De ces années, il ne se rappelait qu'un magma informe, une cacophonie de voix et d'émotions sans identité ni signification qui constituaient tout son univers. Ce n'était que lorsque Shion avait refermé autour de lui les murs protecteurs de son cosmos, puis l'avait emmené à Jamir loin de toute présence humaine, que le silence s'était fait.
Enfin.
Ses perceptions télépathiques avaient cessé d'occulter toutes les autres, et il avait dévoré par tous ses sens le monde qui s'offrait à lui. Le reflet aveuglant du soleil sur la neige, le froid qui piquait ses joues, le goût légèrement minéral de l'eau de la source, les cris des aigles qui déchiraient l'air, même le poids qui pesait sur sa poitrine quand il courait trop vite à cette altitude où l'oxygène se faisait rare.
Surtout, une nouvelle voix avait émergé du silence.
La sienne.
Pour la première fois, il avait su distinguer la frontière entre Lui et les Autres.
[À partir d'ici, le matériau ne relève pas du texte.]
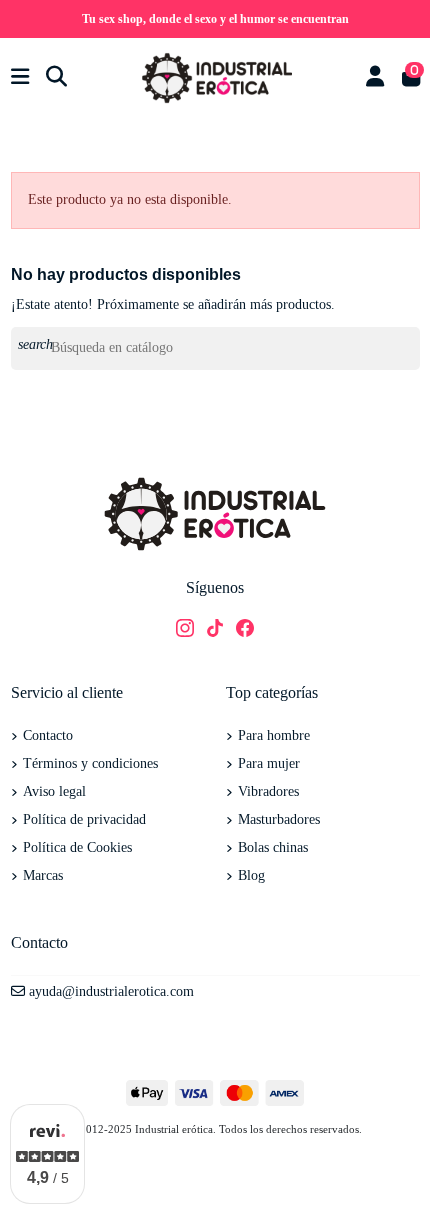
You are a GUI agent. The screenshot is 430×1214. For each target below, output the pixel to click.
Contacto (48, 735)
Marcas (43, 875)
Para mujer (269, 763)
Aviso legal (54, 791)
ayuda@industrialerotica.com (111, 991)
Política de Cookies (77, 847)
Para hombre (274, 735)
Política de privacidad (84, 819)
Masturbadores (279, 819)
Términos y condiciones (90, 763)
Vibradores (268, 791)
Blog (251, 875)
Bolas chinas (273, 847)
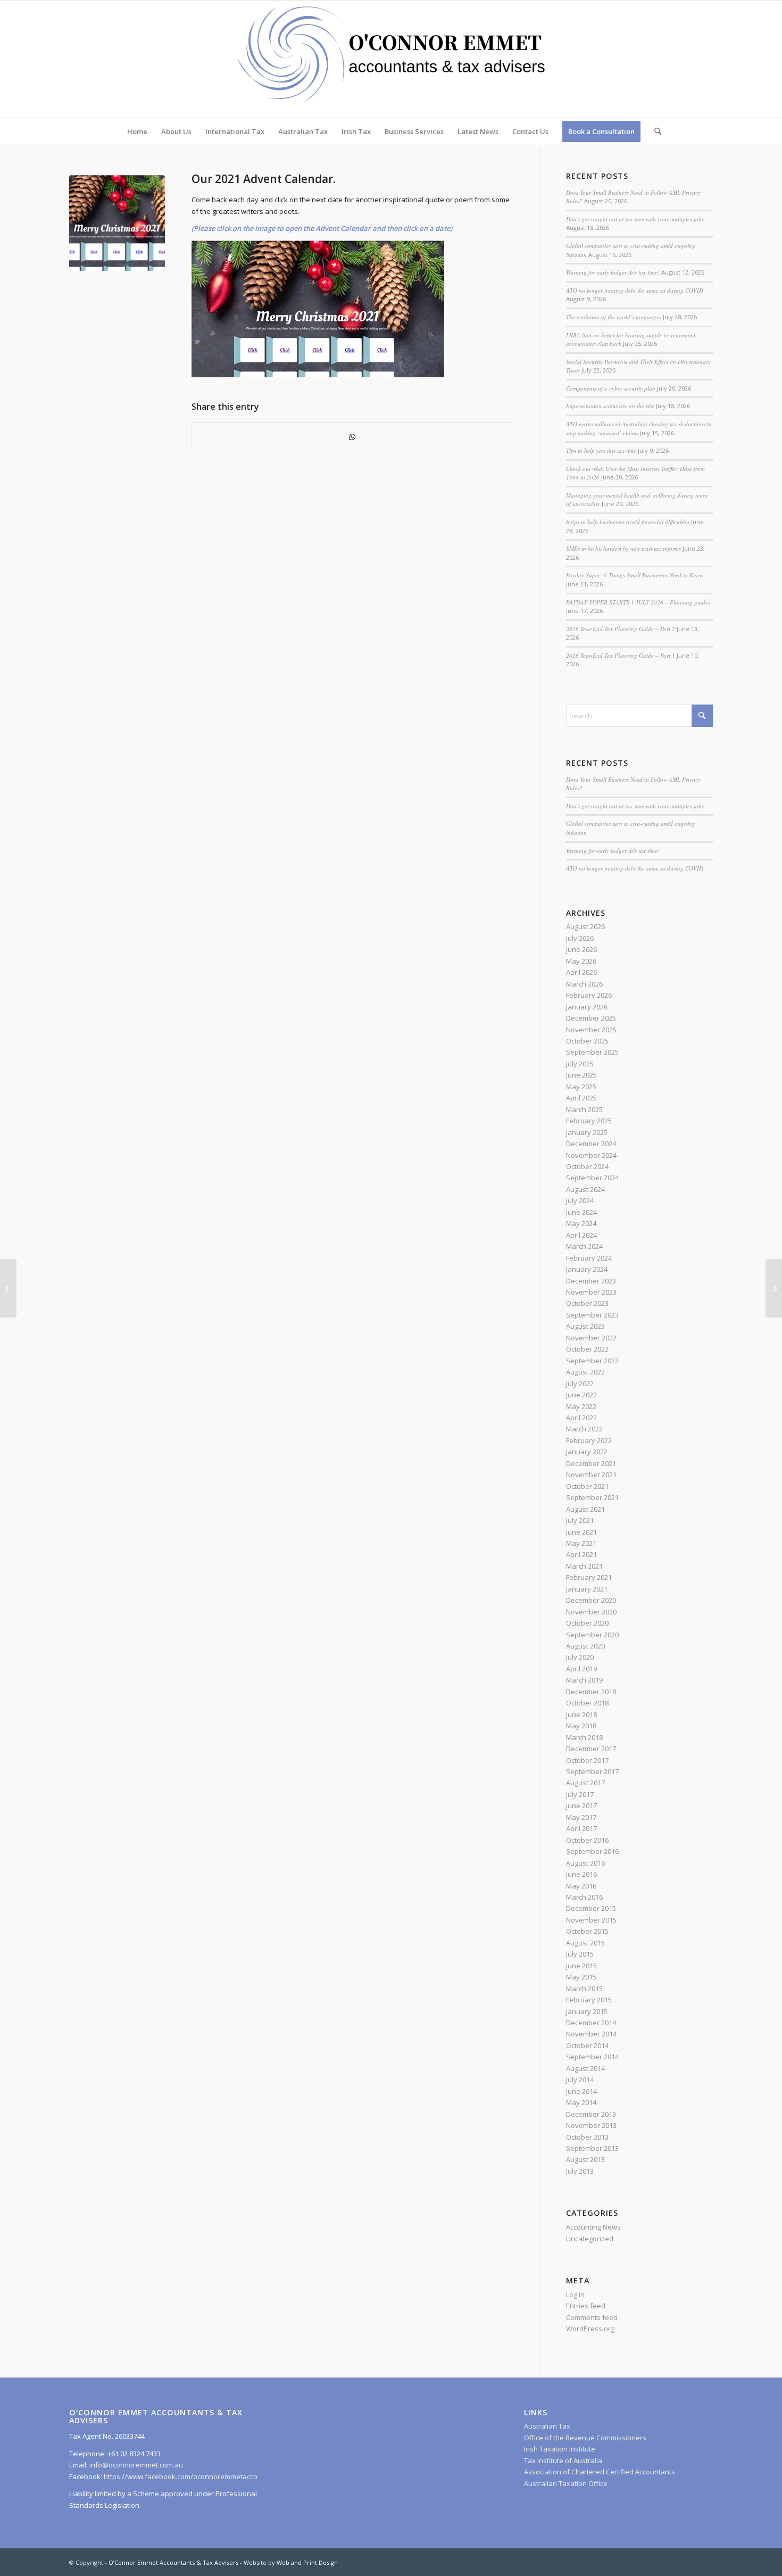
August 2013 (585, 2159)
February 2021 (589, 1577)
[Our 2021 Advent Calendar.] (117, 223)
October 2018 (587, 1703)
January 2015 (587, 2011)
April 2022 (581, 1417)
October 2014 (587, 2045)
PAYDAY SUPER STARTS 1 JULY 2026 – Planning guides (638, 602)
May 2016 (581, 1886)
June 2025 (581, 1075)
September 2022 (592, 1360)
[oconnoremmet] (391, 59)
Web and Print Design (307, 2562)
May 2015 (581, 1977)
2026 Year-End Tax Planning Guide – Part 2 (620, 629)
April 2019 (581, 1669)
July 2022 (580, 1383)
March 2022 (584, 1429)
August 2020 (585, 1646)
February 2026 (589, 995)
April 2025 (581, 1098)
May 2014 (581, 2102)
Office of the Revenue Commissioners (585, 2437)
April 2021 (581, 1554)
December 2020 (591, 1600)
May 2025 (581, 1086)
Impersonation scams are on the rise (610, 406)
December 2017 (591, 1748)
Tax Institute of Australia (563, 2460)
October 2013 (587, 2137)
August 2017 (585, 1782)
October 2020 (587, 1623)
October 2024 (587, 1166)
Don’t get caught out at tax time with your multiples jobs (635, 219)
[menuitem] (137, 131)
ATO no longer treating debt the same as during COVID (634, 290)
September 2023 (592, 1315)
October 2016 (587, 1840)
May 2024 (581, 1223)
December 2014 (591, 2022)
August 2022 (585, 1372)
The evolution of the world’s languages (613, 317)
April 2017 (581, 1828)
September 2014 (592, 2056)
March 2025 (584, 1109)
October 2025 (587, 1041)
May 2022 (581, 1406)
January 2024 (587, 1269)
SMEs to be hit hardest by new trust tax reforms (623, 548)
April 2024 (581, 1235)
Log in (575, 2294)
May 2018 (581, 1725)
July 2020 (580, 1657)
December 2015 (591, 1908)
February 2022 (589, 1440)
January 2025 (587, 1132)
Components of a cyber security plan (610, 388)
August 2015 (585, 1943)
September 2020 (592, 1634)
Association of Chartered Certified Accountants (599, 2471)
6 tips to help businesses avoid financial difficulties (627, 522)
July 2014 (580, 2079)
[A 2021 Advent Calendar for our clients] (774, 1288)
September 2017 (592, 1771)
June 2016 (581, 1874)
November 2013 (591, 2125)
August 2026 (585, 926)
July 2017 (580, 1794)
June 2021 (581, 1532)
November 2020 (591, 1612)
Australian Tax (547, 2426)
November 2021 (591, 1474)
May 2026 (581, 961)
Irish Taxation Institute (559, 2449)
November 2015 (591, 1920)
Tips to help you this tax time (601, 450)
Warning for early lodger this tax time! (613, 272)
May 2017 (581, 1817)
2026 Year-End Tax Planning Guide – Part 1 (620, 655)
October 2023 (587, 1303)
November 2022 (591, 1338)
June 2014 (581, 2091)
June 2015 (581, 1965)
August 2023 (585, 1326)
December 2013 (591, 2114)
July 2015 (580, 1954)
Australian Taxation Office (566, 2483)
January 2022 (587, 1451)
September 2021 (592, 1497)
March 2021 (584, 1566)
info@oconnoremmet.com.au (135, 2465)
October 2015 (587, 1931)
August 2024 (585, 1189)
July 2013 (580, 2171)
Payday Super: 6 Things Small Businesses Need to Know (634, 575)
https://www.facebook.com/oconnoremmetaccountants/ (194, 2476)
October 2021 (587, 1486)
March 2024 (584, 1246)
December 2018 (591, 1691)
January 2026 (587, 1007)
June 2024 (581, 1212)
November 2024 (591, 1155)
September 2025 (592, 1052)
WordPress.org (590, 2328)
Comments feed (592, 2317)
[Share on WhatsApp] (352, 437)
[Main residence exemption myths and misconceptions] (8, 1288)
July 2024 (580, 1200)
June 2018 (581, 1714)
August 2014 (585, 2068)
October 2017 (587, 1760)
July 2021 (580, 1520)
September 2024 (592, 1177)
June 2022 (581, 1394)
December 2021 (591, 1463)
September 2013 (592, 2148)
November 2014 (591, 2034)
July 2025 (580, 1063)
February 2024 (589, 1258)
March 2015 (584, 1988)
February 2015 (589, 2000)
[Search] (654, 131)
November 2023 (591, 1292)
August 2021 (585, 1509)
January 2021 (587, 1589)
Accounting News (593, 2227)
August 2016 (585, 1863)
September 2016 (592, 1851)
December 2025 (591, 1018)
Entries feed (585, 2305)
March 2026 (584, 984)
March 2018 (584, 1737)
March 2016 (584, 1897)
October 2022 (587, 1349)
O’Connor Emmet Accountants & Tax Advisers (173, 2562)
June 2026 (581, 949)
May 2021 (581, 1543)
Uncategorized (589, 2238)
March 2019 (584, 1680)
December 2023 (591, 1281)
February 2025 (589, 1120)
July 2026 (580, 938)
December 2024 (591, 1143)
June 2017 (581, 1805)
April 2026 (581, 972)
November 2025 (591, 1029)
Cela avait été comme une seconde naissance, celle à partir de laquelle son individualité s'était construite. Une réussite encore fragile, qui tenait plus du château de sable que de la forteresse, et que l'océan des voix menaçait chaque jour d'effacer.
Canaliser ses facultés télépathiques avait été la première, et la plus essentielle, partie de son apprentissage. Par respect pour les autres, mais surtout pour sa propre protection. Ce n'était que lorsqu'il avait maîtrisé l'art de blinder son esprit que Shion l'avait emmené au Sanctuaire pour poursuivre son entraînement. Pour la première fois, Mû avait pu y avoir des interactions normales avec d'autres enfants. Il aurait voulu s'y faire des amis… Mais son statut d'apprenti du Grand Pope l'écartait irrémédiablement des autres.
Et maintenant, il avait échoué sur toute la ligne. Au lieu de gagner leur respect, il s'était ridiculisé. Il s'était montré indigne de Shion et des espoirs que celui-ci avait placé en lui. Les voix s'écrasaient en vagues de plus en plus puissantes contre les pauvres digues qu'il essayait encore de maintenir en place, elles allaient bientôt les rompre, et alors elles l'engloutiraient. Et la petite pelote de rêves et de souvenirs qui avait été Mû disparaîtrait à nouveau dans un océan d'émotions brutes et de sons dénués de sens, peut-être à tout jamais.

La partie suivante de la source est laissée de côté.